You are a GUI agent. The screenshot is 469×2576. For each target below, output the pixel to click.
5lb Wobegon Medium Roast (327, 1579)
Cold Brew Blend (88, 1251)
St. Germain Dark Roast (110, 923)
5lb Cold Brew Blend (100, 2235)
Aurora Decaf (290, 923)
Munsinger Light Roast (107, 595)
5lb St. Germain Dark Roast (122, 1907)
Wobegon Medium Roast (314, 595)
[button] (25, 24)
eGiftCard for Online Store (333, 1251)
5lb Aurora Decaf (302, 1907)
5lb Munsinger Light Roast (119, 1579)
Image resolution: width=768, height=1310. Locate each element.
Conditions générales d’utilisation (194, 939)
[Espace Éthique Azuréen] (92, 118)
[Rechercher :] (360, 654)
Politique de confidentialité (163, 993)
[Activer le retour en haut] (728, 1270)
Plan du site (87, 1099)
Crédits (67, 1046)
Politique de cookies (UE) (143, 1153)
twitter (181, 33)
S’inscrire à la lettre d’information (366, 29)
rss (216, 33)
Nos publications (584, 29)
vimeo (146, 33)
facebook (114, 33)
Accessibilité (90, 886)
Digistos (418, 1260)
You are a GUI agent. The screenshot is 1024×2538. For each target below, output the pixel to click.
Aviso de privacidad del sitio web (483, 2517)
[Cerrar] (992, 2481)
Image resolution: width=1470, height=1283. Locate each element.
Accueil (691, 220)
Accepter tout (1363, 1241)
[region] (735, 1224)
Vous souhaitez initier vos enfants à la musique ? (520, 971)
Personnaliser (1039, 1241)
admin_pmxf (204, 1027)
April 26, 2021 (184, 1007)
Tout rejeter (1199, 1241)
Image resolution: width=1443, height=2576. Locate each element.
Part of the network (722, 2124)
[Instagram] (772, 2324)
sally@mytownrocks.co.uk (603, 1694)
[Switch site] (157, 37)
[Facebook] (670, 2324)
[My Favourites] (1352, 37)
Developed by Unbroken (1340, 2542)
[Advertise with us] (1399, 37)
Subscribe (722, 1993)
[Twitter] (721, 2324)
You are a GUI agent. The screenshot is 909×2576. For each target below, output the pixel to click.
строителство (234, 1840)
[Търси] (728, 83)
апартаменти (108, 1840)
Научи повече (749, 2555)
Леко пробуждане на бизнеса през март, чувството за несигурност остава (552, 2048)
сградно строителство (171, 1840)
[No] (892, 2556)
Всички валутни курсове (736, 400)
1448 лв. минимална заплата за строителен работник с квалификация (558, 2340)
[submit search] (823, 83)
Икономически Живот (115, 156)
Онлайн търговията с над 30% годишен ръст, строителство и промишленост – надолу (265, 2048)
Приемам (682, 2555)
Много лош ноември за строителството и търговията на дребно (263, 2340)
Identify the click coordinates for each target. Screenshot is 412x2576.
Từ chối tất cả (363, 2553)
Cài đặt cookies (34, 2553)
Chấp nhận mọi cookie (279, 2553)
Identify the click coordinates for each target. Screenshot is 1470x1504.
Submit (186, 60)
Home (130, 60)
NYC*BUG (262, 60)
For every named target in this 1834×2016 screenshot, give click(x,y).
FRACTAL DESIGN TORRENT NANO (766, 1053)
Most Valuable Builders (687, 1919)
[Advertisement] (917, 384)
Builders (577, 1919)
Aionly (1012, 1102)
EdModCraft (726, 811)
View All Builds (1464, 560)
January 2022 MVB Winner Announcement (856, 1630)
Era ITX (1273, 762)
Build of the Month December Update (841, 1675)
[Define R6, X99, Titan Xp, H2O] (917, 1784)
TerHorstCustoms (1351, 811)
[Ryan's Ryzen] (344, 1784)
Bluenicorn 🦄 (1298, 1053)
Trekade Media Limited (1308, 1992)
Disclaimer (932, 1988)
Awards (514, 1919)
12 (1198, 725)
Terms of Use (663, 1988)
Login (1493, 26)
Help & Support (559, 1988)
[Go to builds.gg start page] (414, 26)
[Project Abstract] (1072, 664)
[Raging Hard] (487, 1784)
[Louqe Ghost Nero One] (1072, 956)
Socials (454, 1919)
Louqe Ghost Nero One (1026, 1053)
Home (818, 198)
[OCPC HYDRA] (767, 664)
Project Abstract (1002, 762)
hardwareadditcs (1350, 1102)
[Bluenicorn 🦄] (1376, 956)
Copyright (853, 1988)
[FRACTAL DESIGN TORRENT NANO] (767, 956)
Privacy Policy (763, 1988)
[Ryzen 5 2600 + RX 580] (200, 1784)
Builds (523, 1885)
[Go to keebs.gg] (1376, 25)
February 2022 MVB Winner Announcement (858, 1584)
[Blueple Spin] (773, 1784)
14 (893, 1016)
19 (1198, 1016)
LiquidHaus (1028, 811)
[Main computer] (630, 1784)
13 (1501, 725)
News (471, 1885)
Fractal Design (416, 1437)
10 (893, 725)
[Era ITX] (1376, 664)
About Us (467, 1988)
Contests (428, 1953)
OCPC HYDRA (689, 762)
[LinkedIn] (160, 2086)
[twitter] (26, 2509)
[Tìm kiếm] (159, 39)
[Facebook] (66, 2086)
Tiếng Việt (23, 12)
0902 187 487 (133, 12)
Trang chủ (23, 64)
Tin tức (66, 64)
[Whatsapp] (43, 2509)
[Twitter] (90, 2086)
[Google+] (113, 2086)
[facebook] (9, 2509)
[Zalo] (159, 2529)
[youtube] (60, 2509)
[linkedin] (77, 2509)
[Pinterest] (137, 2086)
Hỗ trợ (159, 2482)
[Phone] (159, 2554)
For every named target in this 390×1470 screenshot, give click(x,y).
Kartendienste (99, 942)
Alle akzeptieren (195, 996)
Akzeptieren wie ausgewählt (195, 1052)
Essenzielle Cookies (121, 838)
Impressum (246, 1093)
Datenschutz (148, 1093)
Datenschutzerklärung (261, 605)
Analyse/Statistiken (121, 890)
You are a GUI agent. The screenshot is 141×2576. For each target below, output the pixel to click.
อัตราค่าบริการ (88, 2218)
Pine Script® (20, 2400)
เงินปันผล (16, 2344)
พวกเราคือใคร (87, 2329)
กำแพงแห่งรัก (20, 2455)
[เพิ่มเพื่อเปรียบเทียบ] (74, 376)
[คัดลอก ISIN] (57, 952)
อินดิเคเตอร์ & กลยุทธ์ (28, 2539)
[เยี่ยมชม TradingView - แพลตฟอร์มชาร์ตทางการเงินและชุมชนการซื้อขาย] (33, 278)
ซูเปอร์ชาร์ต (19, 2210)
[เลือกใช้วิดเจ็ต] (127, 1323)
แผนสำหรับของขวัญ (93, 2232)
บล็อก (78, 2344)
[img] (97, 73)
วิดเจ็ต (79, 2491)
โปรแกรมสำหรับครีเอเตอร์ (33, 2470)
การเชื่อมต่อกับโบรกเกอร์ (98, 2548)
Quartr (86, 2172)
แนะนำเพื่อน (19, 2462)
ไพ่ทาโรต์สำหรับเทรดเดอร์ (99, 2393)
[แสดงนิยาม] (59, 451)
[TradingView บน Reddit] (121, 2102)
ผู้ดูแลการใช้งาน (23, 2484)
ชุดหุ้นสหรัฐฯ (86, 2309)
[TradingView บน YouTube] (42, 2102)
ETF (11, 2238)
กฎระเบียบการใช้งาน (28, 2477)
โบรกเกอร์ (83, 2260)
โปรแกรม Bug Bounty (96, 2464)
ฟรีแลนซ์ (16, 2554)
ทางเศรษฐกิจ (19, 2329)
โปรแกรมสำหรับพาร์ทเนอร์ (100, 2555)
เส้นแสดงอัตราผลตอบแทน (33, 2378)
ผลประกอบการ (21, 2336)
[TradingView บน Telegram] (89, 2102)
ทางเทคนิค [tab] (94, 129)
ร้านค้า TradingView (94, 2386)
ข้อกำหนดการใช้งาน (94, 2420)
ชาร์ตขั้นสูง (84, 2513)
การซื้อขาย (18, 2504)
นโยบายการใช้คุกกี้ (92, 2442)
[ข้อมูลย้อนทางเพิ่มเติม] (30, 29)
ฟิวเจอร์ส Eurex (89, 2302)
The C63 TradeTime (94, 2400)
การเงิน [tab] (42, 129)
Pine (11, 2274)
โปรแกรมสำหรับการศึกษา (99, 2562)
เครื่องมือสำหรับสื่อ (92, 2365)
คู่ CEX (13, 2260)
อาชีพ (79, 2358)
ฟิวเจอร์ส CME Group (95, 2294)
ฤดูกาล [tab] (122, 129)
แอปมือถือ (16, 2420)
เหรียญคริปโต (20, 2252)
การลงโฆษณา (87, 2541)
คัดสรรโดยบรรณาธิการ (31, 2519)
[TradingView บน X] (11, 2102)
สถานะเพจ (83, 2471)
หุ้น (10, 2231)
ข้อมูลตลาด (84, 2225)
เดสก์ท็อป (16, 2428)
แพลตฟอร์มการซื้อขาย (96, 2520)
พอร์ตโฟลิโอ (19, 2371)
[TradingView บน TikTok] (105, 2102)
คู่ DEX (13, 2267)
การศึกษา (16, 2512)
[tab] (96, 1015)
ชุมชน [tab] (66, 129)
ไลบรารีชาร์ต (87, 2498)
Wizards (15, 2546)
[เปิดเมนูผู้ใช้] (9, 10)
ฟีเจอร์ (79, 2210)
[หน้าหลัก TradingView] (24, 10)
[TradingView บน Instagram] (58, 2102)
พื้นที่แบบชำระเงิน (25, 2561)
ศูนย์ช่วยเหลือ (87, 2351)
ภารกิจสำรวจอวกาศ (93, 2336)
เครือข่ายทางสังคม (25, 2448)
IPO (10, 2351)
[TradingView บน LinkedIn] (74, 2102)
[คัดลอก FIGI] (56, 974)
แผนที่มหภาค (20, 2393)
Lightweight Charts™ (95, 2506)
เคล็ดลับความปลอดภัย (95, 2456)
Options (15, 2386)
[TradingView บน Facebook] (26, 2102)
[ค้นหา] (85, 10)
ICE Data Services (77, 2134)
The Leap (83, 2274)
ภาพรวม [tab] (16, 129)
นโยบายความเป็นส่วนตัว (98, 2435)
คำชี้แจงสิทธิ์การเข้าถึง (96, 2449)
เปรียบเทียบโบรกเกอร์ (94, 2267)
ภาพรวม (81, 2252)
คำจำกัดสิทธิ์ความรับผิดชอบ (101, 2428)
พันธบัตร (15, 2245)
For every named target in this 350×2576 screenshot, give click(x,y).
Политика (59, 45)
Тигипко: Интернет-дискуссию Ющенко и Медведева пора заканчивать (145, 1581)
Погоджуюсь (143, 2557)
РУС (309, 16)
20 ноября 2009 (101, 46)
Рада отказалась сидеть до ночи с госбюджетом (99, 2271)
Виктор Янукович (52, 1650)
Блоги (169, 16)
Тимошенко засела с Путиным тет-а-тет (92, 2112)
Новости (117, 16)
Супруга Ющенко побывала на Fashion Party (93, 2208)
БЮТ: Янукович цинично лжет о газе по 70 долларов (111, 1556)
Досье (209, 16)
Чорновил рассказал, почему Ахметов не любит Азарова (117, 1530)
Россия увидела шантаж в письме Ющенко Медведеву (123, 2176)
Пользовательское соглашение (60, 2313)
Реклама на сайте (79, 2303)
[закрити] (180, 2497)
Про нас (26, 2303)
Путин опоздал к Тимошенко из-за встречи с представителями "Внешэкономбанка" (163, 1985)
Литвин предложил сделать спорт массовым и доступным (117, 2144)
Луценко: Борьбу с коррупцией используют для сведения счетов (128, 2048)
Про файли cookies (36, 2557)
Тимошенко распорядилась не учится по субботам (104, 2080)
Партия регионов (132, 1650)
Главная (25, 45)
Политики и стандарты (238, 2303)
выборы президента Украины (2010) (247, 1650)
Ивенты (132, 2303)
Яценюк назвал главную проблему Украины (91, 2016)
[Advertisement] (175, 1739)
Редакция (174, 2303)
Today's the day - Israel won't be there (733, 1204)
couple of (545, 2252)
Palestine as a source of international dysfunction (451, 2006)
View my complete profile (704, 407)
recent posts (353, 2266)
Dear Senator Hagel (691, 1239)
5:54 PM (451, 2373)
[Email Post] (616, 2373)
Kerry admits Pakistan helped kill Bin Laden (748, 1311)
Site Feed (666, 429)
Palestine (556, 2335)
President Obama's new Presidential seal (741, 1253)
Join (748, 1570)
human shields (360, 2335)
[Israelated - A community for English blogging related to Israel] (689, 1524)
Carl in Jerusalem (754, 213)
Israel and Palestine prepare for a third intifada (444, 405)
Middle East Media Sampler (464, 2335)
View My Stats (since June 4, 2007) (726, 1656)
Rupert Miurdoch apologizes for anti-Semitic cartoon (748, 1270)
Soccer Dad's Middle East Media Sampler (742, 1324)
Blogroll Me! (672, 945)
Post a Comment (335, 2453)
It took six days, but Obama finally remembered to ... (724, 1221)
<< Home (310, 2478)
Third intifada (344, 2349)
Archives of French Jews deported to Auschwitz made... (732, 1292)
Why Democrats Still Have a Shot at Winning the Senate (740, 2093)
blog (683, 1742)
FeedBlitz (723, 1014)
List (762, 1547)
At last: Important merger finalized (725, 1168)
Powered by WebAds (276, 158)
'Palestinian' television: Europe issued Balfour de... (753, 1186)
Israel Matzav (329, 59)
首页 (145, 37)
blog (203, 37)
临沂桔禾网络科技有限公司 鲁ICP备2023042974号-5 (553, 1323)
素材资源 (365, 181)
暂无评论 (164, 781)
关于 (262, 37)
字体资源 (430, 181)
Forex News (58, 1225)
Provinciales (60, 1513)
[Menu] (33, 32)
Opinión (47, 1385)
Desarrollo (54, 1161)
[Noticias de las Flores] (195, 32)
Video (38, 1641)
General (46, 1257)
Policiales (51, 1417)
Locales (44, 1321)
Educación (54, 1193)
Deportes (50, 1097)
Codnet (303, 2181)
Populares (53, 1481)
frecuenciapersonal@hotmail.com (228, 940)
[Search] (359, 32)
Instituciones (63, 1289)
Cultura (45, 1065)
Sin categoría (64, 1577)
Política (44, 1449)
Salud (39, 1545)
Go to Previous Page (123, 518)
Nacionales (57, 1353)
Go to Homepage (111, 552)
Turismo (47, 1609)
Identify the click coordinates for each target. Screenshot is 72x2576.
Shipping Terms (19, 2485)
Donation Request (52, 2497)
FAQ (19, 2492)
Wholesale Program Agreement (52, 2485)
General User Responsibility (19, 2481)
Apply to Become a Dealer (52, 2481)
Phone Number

════

To do:
Set down, exactly as they stand above, the lines starting with the line with "The C63 TradeTime (94, 2400)" and going on through the line with "ภาพรวม (81, 2252)", and no others.

Response below:
The C63 TradeTime (94, 2400)
การเงิน [tab] (42, 129)
Pine (11, 2274)
โปรแกรมสำหรับการศึกษา (99, 2562)
เครื่องมือสำหรับสื่อ (92, 2365)
คู่ CEX (13, 2260)
อาชีพ (79, 2358)
ฟิวเจอร์ส CME Group (95, 2294)
ฤดูกาล [tab] (122, 129)
แอปมือถือ (16, 2420)
เหรียญคริปโต (20, 2252)
การลงโฆษณา (87, 2541)
คัดสรรโดยบรรณาธิการ (31, 2519)
[TradingView บน X] (11, 2102)
สถานะเพจ (83, 2471)
หุ้น (10, 2231)
ข้อมูลตลาด (84, 2225)
เดสก์ท็อป (16, 2428)
แพลตฟอร์มการซื้อขาย (96, 2520)
พอร์ตโฟลิโอ (19, 2371)
[TradingView บน TikTok] (105, 2102)
คู่ DEX (13, 2267)
การศึกษา (16, 2512)
[tab] (96, 1015)
ชุมชน [tab] (66, 129)
ไลบรารีชาร์ต (87, 2498)
Wizards (15, 2546)
[เปิดเมนูผู้ใช้] (9, 10)
ฟีเจอร์ (79, 2210)
[หน้าหลัก TradingView] (24, 10)
[TradingView บน Instagram] (58, 2102)
พื้นที่แบบชำระเงิน (25, 2561)
ศูนย์ช่วยเหลือ (87, 2351)
ภารกิจสำรวจอวกาศ (93, 2336)
เครือข่ายทางสังคม (25, 2448)
IPO (10, 2351)
[TradingView บน LinkedIn] (74, 2102)
[คัดลอก FIGI] (56, 974)
แผนที่มหภาค (20, 2393)
Lightweight Charts™ (95, 2506)
เคล็ดลับความปลอดภัย (95, 2456)
Options (15, 2386)
[TradingView บน Facebook] (26, 2102)
[ค้นหา] (85, 10)
ICE Data Services (77, 2134)
The Leap (83, 2274)
ภาพรวม [tab] (16, 129)
นโยบายความเป็นส่วนตัว (98, 2435)
คำชี้แจงสิทธิ์การเข้าถึง (96, 2449)
เปรียบเทียบโบรกเกอร์ (94, 2267)
ภาพรวม (81, 2252)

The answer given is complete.